Problem of the Week
Problem B and Solution
Maybe Equals, Maybe Not

Problem

1. For each of the following statements, fill in the \(\bigcirc\) with \(=\), \(<\), or \(>\) to make the statement true.

   1. \(0.5 + 0.24 \bigcirc \frac{3}{4}\)

   2. \(1.10 + \frac{1}{4} \bigcirc \frac{35}{100}\)

   3. \(2 \times 2 \times 5 \bigcirc \frac{100}{5}\)

   4. \(100-24+65 \bigcirc 14 \times 10\)

   5. \(25 \times 40 + 321 \bigcirc 153 \times 10\)

   6. \(2 \times 24 \div 6 \bigcirc \frac{36}{6}\)

   7. \(35 \times 2 \bigcirc 5 \times 14\)

   8. \(2y+6 \bigcirc y+3+y+3\)

2. In the following statement, determine values of \(y\) that make the statement true when the \(\bigcirc\) is replaced with \(=\), \(<\), and \(>\). \[4y+12 \bigcirc 4 + 2y + 4 + 3y + 4\]

Solution

1. To determine which symbol we should put in the \(\bigcirc\), we look at the left side and right side of each statement separately.

   1. Left Side	Right Side
      \(0.5+24 =0.74\)	\(\frac{3}{4} = 0.75\)

      Since \(0.74 < 0.75\), then \(0.5 + 0.24 < \frac{3}{4}\).

   2. Left Side	Right Side
      \(1.10 + \frac{1}{4} = 1.10+0.25=1.35\)	\(\frac{35}{100} =0.35\)

      Since \(1.35>0.35\), then \(1.10 + \frac{1}{4} > \frac{35}{100}\).

   3. Left Side	Right Side
      \(2\times 2\times 5 =4\times 5=20\)	\(\frac{100}{5} =20\)

      Since \(20=20\), then \(2 \times 2 \times 5 =\frac{100}{5}\).

   4. Left Side	Right Side
      \(100-24+65 =76+65=141\)	\(14 \times 10 =140\)

      Since \(141>140\), then \(100-24+65 >14 \times 10\).

   5. Left Side	Right Side
      \(25 \times 40 + 321 =1000+321=1321\)	\(153 \times 10 =1530\)

      Since \(1321<1530\), then \(25 \times 40 + 321 < 153 \times 10\).

   6. Left Side	Right Side
      \(2 \times 24 \div 6 =48\div 6=8\)	\(\frac{36}{6} =6\)

      Since \(8>6\), then \(2 \times 24 \div 6 > \frac{36}{6}\).

   7. Left Side	Right Side
      \(35 \times 2 =70\)	\(5 \times 14 =70\)

      Since \(70=70\), then \(35 \times 2 = 5 \times 14\).

   8. Left Side	Right Side
      \(2y+6\)	\(y+3+y+3\) \(=y+y+3+3=2y+6\)

      Since \(2y+6=2y+6\) for any value of \(y\), then \(2y+6 = y+3+y+3\).

2. The right side can be rewritten as \(4 + 2y + 4 + 3y + 4=2y+3y+4+4+4=5y+12\).

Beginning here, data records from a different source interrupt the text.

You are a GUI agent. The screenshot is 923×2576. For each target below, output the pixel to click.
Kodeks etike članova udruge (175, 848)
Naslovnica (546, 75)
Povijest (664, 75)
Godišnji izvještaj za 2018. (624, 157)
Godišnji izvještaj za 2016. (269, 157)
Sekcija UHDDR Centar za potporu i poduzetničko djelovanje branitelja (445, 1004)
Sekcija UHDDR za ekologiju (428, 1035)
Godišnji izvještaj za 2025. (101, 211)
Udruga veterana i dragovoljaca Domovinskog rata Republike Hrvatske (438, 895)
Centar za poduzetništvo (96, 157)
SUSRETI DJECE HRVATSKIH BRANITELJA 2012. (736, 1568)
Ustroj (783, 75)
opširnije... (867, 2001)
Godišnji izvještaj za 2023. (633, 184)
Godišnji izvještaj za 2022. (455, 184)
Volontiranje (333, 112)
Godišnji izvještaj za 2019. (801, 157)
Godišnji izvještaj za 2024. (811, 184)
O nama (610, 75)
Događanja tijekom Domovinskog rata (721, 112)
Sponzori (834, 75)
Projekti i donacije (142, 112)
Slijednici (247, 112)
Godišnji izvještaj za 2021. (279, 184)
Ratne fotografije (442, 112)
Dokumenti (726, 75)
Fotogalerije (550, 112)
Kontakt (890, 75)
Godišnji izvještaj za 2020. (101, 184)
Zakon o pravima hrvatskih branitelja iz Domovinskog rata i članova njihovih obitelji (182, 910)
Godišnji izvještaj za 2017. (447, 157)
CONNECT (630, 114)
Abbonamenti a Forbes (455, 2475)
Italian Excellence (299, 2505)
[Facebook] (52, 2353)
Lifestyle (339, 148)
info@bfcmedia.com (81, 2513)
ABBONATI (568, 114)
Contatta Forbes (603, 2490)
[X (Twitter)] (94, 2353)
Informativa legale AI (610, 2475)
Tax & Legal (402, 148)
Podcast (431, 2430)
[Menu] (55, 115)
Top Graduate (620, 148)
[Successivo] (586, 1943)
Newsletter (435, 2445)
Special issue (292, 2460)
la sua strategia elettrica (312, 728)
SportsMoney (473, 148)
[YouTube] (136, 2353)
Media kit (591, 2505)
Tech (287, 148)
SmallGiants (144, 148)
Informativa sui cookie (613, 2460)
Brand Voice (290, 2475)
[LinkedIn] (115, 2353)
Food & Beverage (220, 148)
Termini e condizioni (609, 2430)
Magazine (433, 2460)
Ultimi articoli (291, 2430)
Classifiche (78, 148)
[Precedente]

Then our statement becomes \(4y+12 \bigcirc 5y+12\).

   If \(y\) is any value greater than \(0\), such as \(1\), then \(4y+12<5y+12\). If \(y=0\), then \(4y+12=5y+12\). If \(y\) is any value less than \(0\), such as \(-1\), then \(4y+12>5y+12\).